Władze Rosji poprzez Władysława Kononowa z rosyjskiego towarzystwa wojskowo-historycznego mówią że nie ma w tym szantażu, gdyż te władze chcą tylko pomnik za pomnik. Jednak postawił on ultimatum Polsce mówiąc że jak Polska postawi u siebie pomnik dla bolszewików to Rosja może pozwoli Polakom postawić pomnik w Smoleńsku. 

Władze Rosji by nie zgodzić się na pomnik w Smoleńsku to wypomniały stronie polskiej że chce postawić pomnik o długości aż 100 metrów a to może zagrażać bezpieczeństwu w ruchu drogowym. - Tu bym się zgodził z racjami władz rosyjskich bo na obcym terenie warunki stawiają tylko władze tego kraju. Polska strona którą jest PiS zawsze "przegina pałę" w tym co robi, bo chce gigantomanii w pomnikach dla swoich ulubieńców i w dodatku na obcym terenie. W Polsce PiS też narzuca nawet władzom polskim jaki, gdzie i jak duży pomnik ma stać poświęcony katastrofie smoleńskiej. A. Duda z PiS zapowiedział że i tak PiS postawi olbrzymi pomnik ofiarom katastrofy smoleńskiej w Polsce.
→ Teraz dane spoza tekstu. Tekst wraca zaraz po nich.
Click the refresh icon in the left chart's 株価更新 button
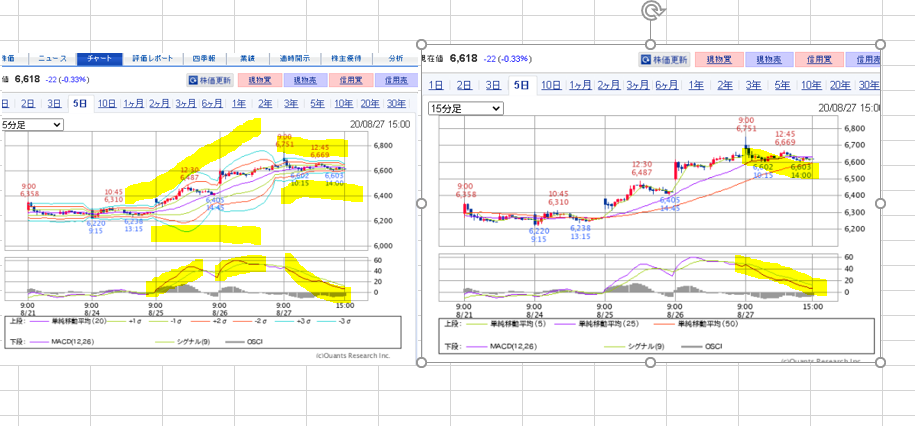 195,80
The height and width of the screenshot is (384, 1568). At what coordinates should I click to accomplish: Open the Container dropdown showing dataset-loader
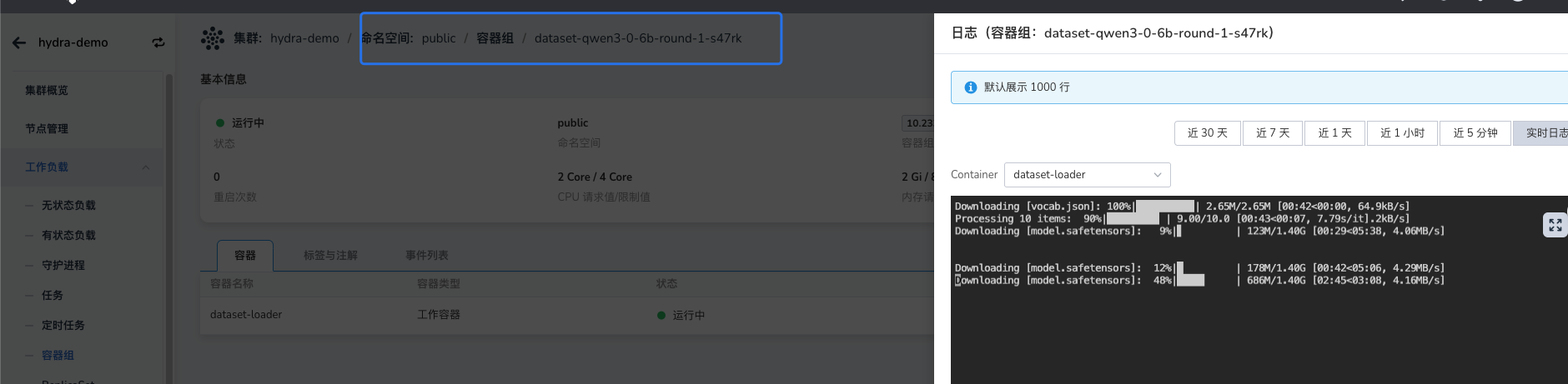pos(1087,175)
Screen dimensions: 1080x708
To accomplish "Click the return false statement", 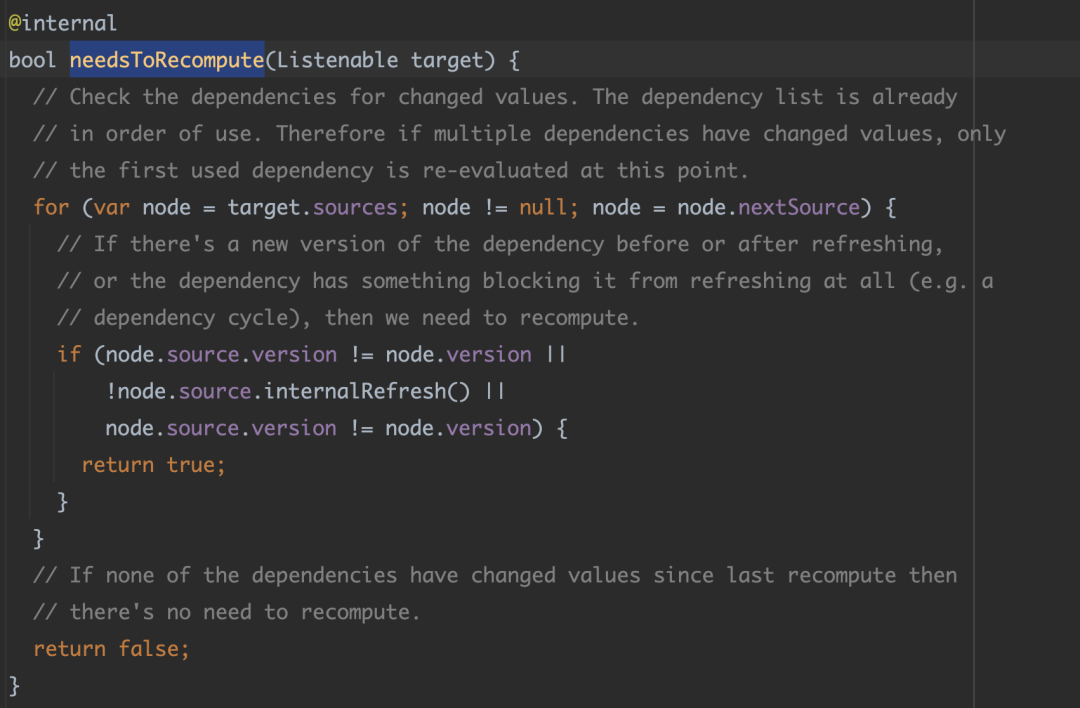I will click(x=111, y=649).
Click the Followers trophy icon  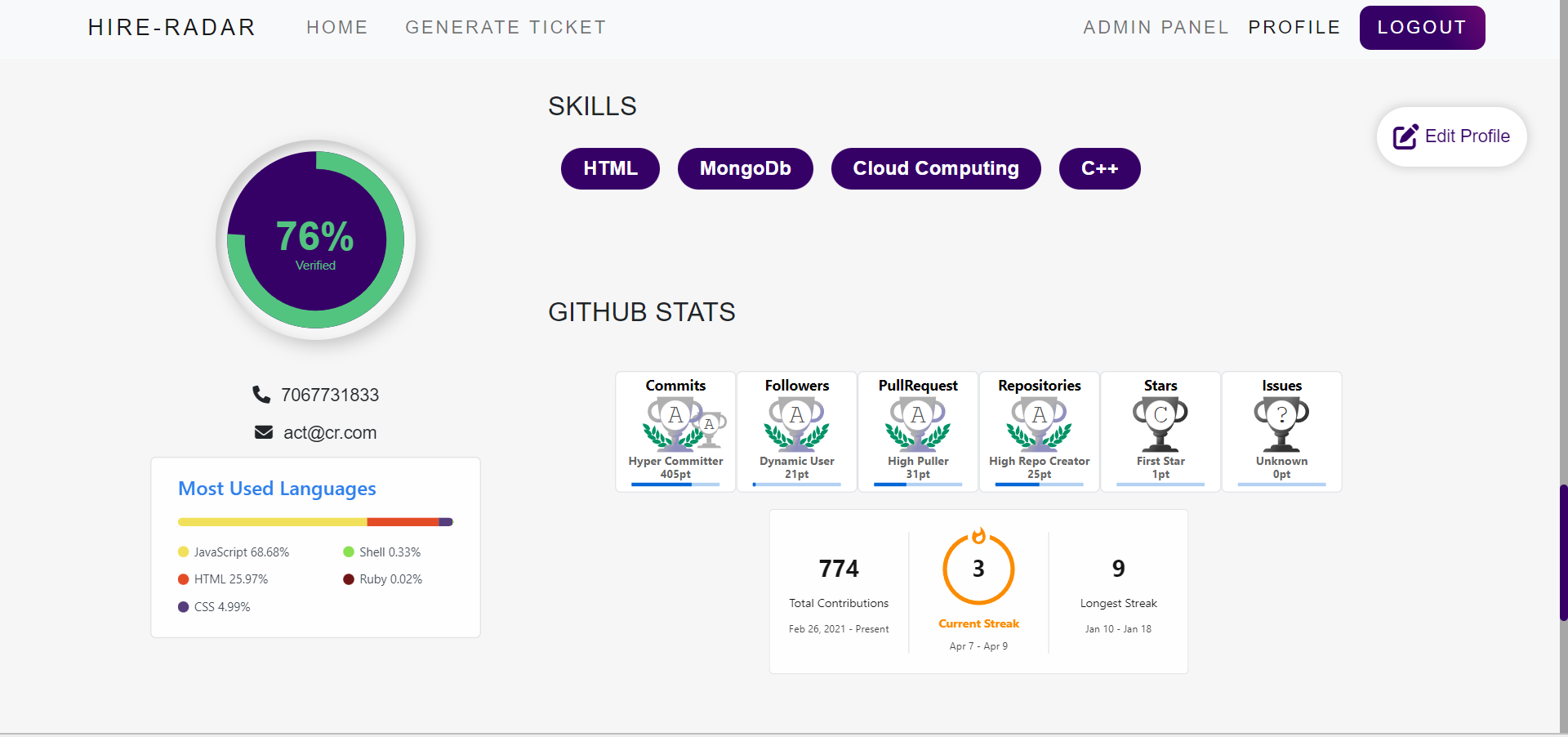797,425
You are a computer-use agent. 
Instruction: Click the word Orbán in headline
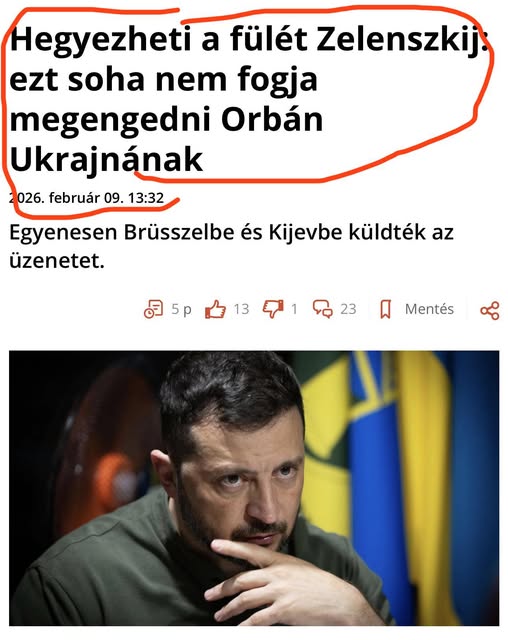coord(272,119)
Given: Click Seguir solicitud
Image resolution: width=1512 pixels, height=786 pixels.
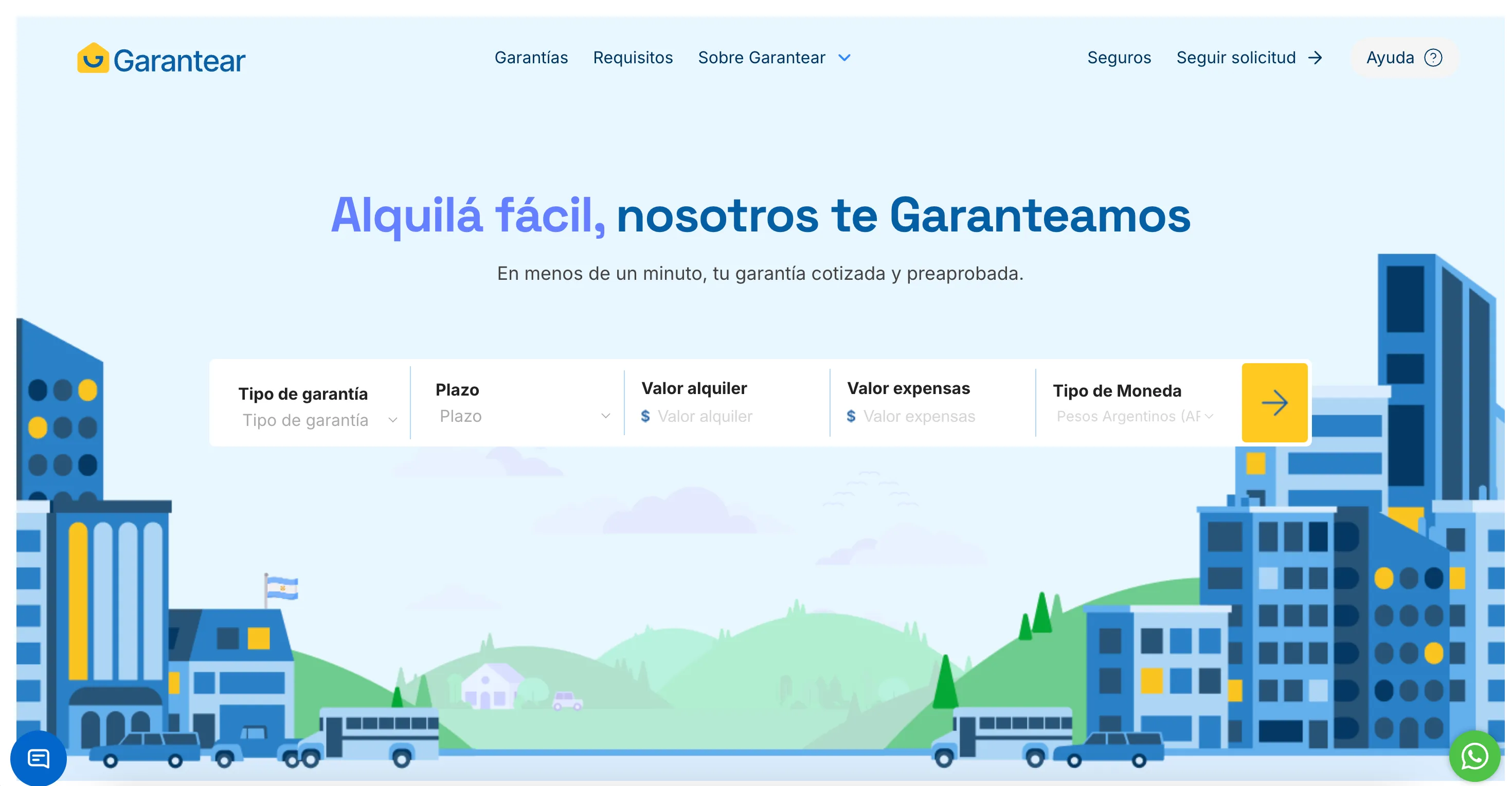Looking at the screenshot, I should pyautogui.click(x=1236, y=57).
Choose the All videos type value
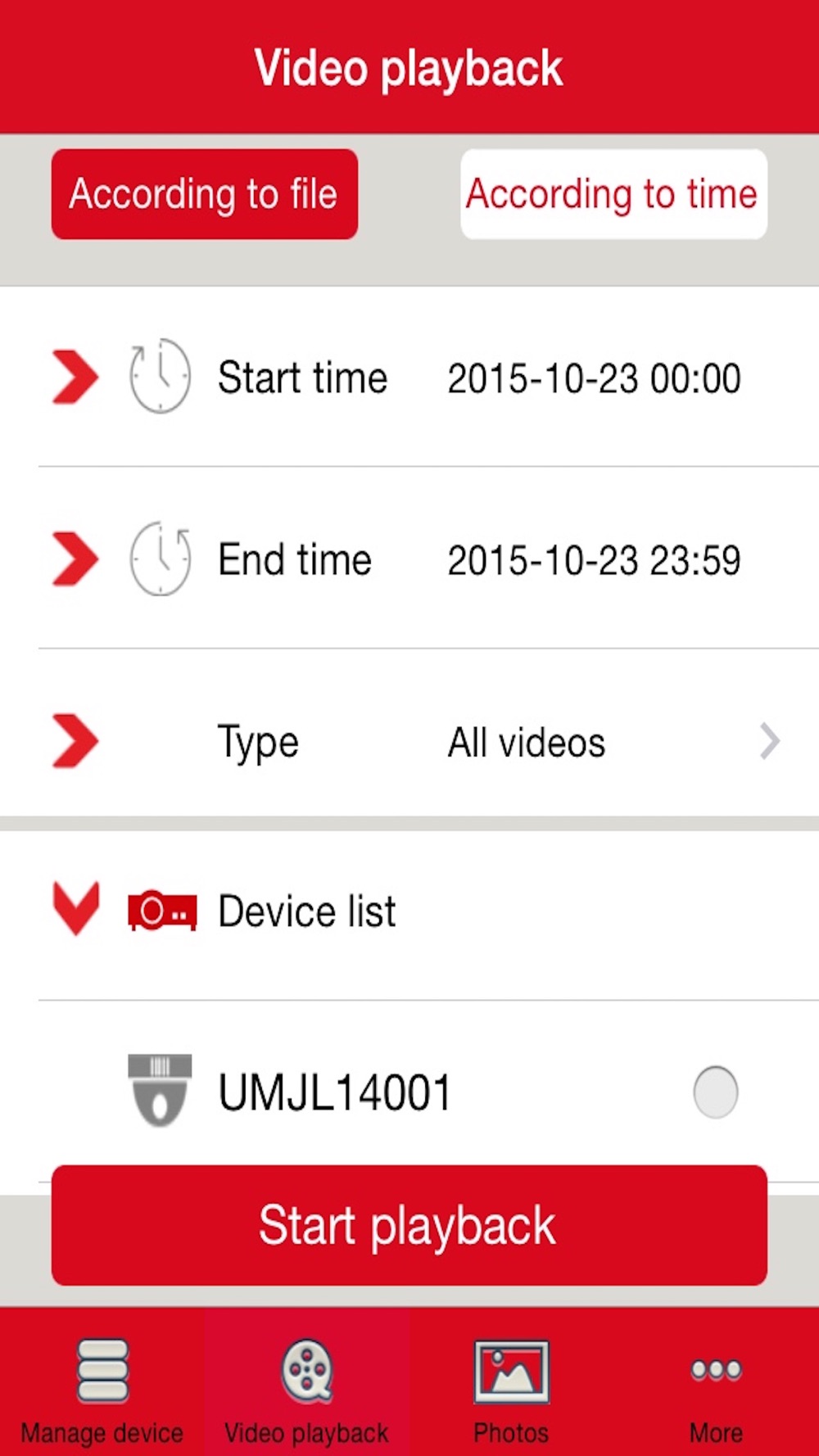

Tak egoistycznie nie można postępować. 

Suma sum - Rosja znowu szantażuje Polskę. Polacy którzy zginęli w Smoleńsku to przyjechali tam w rocznicę pomordowania w Katyniu polskiej elity i innych Polaków wiosną 1940 roku, natomiast bolszewicy napadli na Polskę w 1919 roku z zamiarem mordowania Polaków i okupacji Polski i im nie należy się żaden pomnik upamiętniający te ohydne wydarzenie. Władze Rosji jak zawsze zachowują się jak niedorozwinięte psychicznie dzieci, gdyż nie odróżniają poległych z powodu agresji na Polskę od tych co polegli walcząc o wyzwolenie Rosji lub innego kraju oraz od tych co polegli w wypadku katastrofy. Rosja ciągle wierzy że dobrze czyni gdy napada na Polskę i za to chce pomników. Jak widać idioci są tylko w Rosji bo Polska nie da się i historii otumanić.